Podczas zjazdów dochodziły mnie narzekania odnośnie tych “katuszy”, co znaczy, że było dobrze!
I na sam koniec, kiedy wspinaliśmy się w kierunku Przełęczy Okraj, tuż przed ostatnim zjazdem, mogliśmy podziwiać piękne górskie widoki.
Reasumując: przewyższenia dały w kość, zjazdy nie dawały wytchnienia ale trasa można uznać za udaną. Zdecydowanie lepiej startuje się spod samych gór, niż tak jak to było w edycji jeleniogórskiej, kiedy musieliśmy kilkanaście kilometrów dojeżdżać i wracać, zanim zaczęła się prawdziwa górska jazda.
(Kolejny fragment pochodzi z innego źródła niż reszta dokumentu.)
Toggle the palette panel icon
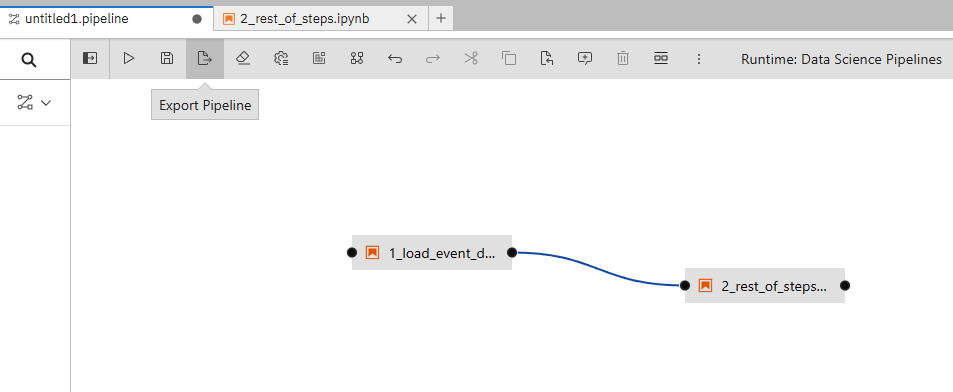The image size is (953, 392). point(90,58)
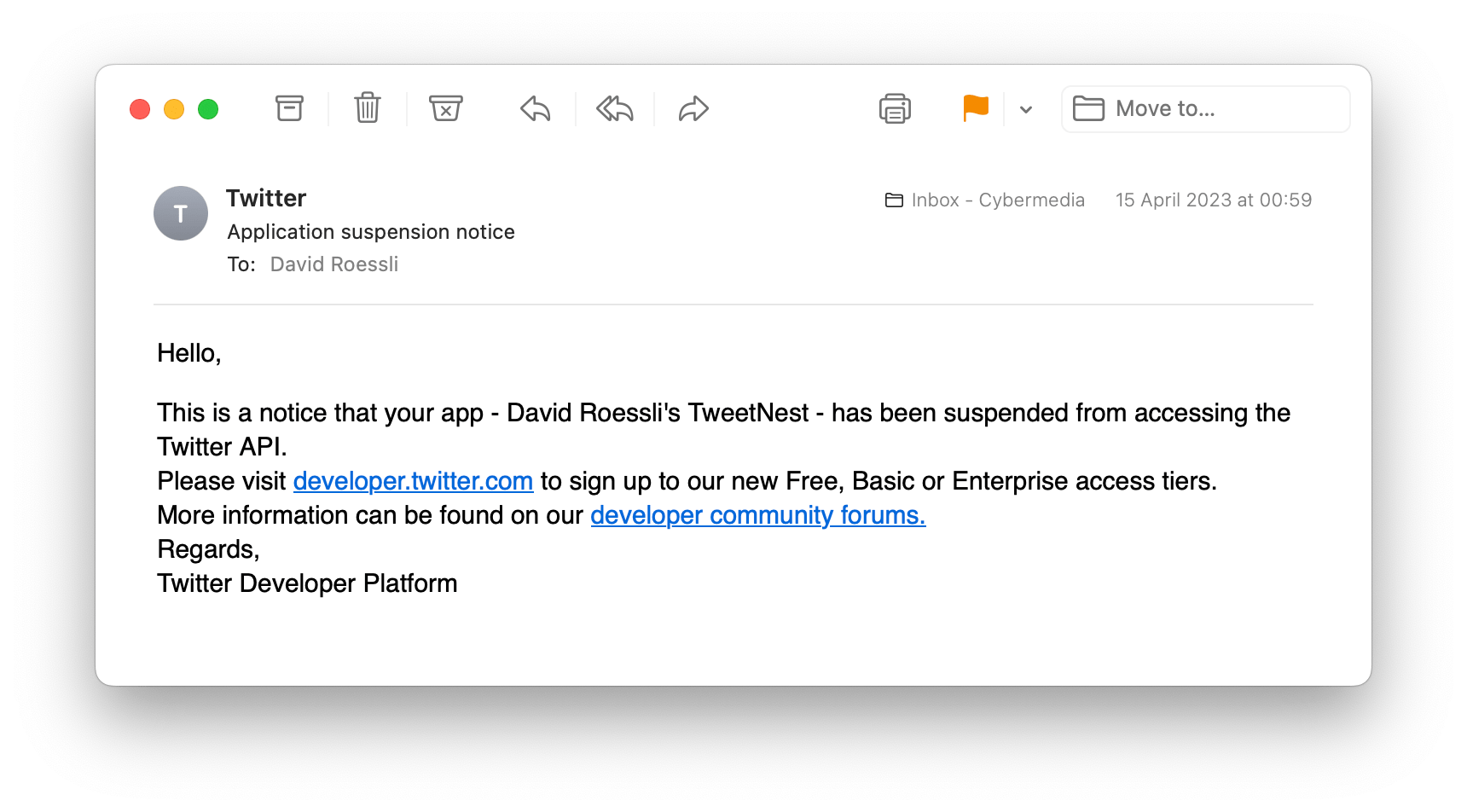Archive this Twitter email
Image resolution: width=1467 pixels, height=812 pixels.
(289, 108)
Do mety dojechaliśmy w komplecie i bez większych przygód, co w zasadzie jest chyba najważniejszym czynnikiem na tego typu zawodach. Jeśli do tego dorzucimy sukcesy Arka Kuny, Ryśka Kurpiewskiego, Pawła Szymańskiego i Marcina Serafina, to wyjazd możemy uznać za udany. Zabrakło trochę jeszcze drużynówki ale tu nie było opcji: zbyt mała frekwencja na giga.
Pełne wyniki:
Arkadiusz Kuna 3 miejsce w kat. M3 (giga)
Paweł Szymański 2 miejsce w kat. MM (classic)
Kurpiewski Ryszard 1 miejsce w kat. MS (FUN)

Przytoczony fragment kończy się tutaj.